Roland will announce this on the idpy slack channel. Expect at least two hours. There will
be a slide deck and/or notebook that will also be published.
grantmanager has been updated as per feedback from Giuseppe
b. Satosa - https://github.com/IdentityPython/SATOSA
Matthew haas aa reference implementation of Satosa in AWS. Working on getting approvals
from his employer to publish it. Will be doing Internet2 TechEx ACAMP sessions on the
docker image and how to use it to get started. It's similar tot the Shibboleth
reference implementation on AWS. This is intended to show a quick start to Satosa. Will
want to add on proper validation testing (unsure how to do that now).
c. pySAML2 - https://github.com/IdentityPython/pysaml2
Planning to make a release (see updated document on how to publish a release). Will also
name it alpha or beta to see how that works.

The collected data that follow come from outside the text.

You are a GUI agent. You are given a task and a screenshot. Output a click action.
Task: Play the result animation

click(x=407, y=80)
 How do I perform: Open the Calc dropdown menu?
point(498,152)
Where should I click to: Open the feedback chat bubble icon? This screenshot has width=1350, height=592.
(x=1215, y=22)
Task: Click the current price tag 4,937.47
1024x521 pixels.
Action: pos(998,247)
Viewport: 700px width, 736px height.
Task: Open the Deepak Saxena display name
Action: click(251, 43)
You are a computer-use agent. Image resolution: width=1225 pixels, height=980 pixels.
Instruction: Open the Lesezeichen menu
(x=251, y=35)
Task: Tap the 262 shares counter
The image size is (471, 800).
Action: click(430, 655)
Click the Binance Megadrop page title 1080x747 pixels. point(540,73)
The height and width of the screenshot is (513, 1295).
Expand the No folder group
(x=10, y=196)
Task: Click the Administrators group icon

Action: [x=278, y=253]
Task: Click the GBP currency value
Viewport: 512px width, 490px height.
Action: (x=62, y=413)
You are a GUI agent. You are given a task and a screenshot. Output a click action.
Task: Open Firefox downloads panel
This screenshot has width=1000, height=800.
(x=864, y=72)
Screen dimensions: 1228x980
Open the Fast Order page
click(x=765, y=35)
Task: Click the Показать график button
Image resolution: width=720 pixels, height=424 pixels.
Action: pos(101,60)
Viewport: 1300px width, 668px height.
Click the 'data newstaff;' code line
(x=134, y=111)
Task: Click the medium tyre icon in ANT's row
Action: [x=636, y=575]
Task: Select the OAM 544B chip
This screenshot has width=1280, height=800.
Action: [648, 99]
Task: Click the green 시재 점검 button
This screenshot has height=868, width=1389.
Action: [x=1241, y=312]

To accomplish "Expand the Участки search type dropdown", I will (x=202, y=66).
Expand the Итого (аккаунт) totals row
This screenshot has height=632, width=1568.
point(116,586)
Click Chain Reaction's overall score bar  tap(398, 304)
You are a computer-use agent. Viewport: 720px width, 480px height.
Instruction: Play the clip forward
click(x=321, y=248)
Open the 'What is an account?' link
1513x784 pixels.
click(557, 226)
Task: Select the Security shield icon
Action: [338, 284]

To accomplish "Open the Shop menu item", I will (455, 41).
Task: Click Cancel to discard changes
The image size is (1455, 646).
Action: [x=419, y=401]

One big MR (https://github.com/IdentityPython/pysaml2/pull/877
- reformatting code,
removed older python code, fixes as part of flake). Once this is done, will push the new
docs out to readthedocs.
• pyupgrade to fix "legacy Pythonisms"
• autoflake to remove unused imports (either left behind by pyupgrade, or otherwise
• flynt, to fix non-f-string string formatting
• flynt -tc, to fix string concatenation too (which is more intrusive and could be unsafe,
but tests should catch things)
More changes in the queue:
- response name id instead of
response assertion name id; similar to issue 866. What's proposed directly in this PR
isn't ideal for a broader audience; choices need to be explicit and under the
- changing the default behavior and
requiring signed responses by default; there is a suggestion to not allow unsigned
responses at all, but that makes testing harder. There's also a lot of broken stuff
out there, so being able to turn signing off selectively is aa good debugging tool.
- OpenSSL library updates (not
related to the recent bug). Ivan wants to remove dependency on this library.
Will be diving into some of the older PRs after this new release.